Вот Цецилия пришла на кухню и завозилась с судками, потом вернулась торопливым шагом в столовую. Прошло каких-нибудь пять-десять минут, и она дико заорала:
— Цезарь, что это?!
Молчание.
— Цезарь, я спрашиваю тебя, что это?
Я догадался, что речь идет о моем несчастном воробушке, попавшем, как я после узнал, в тарелку Клариному жениху.
— Ой, это он, этот обманщик! — вдруг пуще прежнего закричала Цецилия и кинулась к моей комнате.

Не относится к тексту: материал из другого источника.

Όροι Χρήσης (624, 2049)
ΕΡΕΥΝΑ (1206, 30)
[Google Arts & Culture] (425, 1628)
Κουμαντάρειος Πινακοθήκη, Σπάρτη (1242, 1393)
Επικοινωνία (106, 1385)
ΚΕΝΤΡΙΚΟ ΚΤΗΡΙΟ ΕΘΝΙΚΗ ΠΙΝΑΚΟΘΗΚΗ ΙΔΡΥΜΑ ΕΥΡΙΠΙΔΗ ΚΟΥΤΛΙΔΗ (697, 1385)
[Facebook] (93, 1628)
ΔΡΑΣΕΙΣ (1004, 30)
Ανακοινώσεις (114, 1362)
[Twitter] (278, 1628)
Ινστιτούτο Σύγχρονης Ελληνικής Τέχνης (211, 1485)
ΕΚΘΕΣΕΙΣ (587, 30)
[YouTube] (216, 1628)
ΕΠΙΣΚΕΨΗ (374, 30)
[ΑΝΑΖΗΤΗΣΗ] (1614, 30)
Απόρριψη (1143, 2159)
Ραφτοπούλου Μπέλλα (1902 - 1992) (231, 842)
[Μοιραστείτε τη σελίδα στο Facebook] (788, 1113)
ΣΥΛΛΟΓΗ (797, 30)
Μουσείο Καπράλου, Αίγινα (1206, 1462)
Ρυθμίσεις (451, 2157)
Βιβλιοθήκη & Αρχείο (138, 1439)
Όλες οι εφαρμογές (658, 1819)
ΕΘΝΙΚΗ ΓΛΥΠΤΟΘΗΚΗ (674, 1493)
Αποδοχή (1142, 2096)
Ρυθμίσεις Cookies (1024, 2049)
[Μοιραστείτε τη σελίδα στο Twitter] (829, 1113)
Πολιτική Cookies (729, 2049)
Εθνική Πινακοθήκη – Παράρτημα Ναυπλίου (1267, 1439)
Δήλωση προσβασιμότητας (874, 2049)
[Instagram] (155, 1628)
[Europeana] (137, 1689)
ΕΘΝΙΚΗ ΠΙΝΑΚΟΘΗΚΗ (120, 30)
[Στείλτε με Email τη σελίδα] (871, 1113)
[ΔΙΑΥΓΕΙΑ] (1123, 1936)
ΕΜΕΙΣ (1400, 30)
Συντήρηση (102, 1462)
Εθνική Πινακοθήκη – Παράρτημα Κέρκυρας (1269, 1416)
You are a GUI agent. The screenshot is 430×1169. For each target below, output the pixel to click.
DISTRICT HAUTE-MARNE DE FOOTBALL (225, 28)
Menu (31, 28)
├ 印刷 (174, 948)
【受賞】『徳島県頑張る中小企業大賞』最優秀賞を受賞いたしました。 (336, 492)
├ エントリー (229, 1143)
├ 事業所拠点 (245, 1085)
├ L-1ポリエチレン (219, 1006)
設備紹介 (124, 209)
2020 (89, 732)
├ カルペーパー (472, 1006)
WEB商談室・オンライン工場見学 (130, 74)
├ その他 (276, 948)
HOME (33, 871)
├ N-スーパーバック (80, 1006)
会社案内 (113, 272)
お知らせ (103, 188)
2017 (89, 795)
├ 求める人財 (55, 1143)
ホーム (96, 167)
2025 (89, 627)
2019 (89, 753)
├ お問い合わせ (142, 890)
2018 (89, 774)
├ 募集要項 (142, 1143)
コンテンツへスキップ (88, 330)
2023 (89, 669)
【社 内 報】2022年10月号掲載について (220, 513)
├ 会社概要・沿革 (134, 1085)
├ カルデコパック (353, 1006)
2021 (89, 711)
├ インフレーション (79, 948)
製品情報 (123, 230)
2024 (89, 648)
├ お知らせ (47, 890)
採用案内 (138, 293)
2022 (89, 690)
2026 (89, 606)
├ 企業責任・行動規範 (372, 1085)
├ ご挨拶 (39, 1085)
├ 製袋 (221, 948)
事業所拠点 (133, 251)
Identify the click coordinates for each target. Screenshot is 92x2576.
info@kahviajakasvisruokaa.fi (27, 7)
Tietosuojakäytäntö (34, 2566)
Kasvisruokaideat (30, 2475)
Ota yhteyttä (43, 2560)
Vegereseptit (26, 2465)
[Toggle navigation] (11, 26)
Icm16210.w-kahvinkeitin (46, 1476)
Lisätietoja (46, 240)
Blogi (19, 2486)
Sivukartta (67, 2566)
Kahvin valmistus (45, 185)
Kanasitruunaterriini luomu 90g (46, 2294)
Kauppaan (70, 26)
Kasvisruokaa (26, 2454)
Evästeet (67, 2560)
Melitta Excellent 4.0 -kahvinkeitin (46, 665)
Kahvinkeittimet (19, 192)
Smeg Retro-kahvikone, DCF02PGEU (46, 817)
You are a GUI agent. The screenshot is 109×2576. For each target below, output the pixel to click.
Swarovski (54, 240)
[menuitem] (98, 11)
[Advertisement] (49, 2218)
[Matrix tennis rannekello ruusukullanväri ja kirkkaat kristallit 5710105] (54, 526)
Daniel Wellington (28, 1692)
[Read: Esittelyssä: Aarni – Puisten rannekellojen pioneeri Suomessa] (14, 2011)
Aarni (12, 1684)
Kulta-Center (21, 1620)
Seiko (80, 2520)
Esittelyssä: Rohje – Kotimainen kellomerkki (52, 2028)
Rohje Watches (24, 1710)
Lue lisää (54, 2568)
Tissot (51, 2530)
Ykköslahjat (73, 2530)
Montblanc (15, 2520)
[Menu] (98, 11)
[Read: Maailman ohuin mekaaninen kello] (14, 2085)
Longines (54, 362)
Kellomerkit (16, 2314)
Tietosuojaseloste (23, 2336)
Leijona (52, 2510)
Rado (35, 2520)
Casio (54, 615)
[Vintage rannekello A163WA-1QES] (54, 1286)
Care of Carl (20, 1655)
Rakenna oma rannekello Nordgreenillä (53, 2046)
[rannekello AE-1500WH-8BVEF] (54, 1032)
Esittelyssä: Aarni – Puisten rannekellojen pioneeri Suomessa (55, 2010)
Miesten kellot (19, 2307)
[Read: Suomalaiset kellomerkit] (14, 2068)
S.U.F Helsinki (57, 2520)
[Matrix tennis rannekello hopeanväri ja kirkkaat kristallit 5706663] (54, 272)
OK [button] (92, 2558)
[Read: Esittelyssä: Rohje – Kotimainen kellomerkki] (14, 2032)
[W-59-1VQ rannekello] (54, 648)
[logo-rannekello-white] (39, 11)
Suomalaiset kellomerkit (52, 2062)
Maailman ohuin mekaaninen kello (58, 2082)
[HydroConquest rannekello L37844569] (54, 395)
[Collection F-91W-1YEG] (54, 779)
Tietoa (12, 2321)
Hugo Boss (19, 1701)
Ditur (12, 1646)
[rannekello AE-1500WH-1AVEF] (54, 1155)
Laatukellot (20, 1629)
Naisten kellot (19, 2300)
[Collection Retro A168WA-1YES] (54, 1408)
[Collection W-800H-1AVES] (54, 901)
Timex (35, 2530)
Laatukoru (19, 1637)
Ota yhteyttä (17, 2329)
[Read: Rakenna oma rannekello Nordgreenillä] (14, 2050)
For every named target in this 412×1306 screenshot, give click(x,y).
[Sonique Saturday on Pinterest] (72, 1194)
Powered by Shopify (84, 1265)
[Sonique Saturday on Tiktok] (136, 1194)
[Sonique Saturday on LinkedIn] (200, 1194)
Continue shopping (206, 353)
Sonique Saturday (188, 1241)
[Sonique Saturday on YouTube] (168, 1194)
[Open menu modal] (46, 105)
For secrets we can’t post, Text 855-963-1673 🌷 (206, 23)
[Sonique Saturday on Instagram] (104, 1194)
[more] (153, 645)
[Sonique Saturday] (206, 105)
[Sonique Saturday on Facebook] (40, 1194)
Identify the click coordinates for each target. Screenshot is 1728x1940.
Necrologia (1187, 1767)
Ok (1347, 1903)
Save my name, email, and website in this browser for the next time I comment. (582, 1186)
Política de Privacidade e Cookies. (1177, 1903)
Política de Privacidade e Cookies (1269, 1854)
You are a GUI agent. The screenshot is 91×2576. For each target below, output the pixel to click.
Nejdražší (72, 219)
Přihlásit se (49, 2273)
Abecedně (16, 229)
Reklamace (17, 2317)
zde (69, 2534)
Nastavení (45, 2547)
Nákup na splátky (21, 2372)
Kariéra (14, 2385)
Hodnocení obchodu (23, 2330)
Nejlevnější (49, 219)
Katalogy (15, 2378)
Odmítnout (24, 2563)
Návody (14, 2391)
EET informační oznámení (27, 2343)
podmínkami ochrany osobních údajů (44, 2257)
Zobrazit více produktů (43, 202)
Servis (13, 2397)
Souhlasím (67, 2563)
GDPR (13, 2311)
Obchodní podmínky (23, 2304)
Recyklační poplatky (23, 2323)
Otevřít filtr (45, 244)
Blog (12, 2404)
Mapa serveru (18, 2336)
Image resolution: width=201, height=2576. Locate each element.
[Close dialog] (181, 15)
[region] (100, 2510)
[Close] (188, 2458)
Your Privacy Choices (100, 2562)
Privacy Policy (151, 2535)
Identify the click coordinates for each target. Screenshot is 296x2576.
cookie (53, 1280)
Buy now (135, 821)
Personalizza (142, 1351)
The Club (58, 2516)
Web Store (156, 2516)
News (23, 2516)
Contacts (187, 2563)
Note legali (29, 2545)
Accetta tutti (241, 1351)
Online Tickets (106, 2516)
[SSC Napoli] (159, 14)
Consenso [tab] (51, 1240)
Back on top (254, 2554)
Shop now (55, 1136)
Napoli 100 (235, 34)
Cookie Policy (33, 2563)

Дверь оказалась запертой, и она принялась стучать в нее кулаками, толкать плечом, потом навалились на нее все, кто прибежал на кухню.
Я поднялся, открыл двери, прикинувшись сонным:
— Это ты бросил в жаркое дохлого воробья? — подступая ко мне, спросила Цецилия Марковна.
— Мадам Карасик, — сказал я, протирая глаза, — вы не иначе, как лишились разума, если произносите этот бред...
— Цезарь, ты слышишь, Цезарь? — кричала она теперь мужу. — Да, да, я лишилась разума, ибо нормальный человек никогда не пустит в квартиру такого хулигана, как ты! Цезарь, беги в милицию!
При слове «милиция» ювелир испуганно вздрогнул. Замешанный в каких-то махинациях на барахолке с фальшивыми камушками, он уже однажды побывал в отделении и с тех пор пуще всего боялся милиции.
— Ша! Тихо! Зачем тебе милиция! Может быть, молодой человек тут вовсе ни при чем. Может быть, воробей залетел в форточку и случайно попал в гусятницу! Ведь не пойманный не вор!
— Цезарь, я умру от тебя! — беспомощно взмахнув своими длинными руками, произнесла Цецилия Марковна.
Тут я решил сам наступать:
— Хорошо, тогда я сам сбегаю за милиционером! — И двинулся было к дверям, но Цезарь Юльевич вцепился мне в рукав и оттащил от дверей.
— Не надо, ради бога, не надо!
— Что значит не надо? — настаивал я. — А держать меня после больницы весь вечер на морозе можно?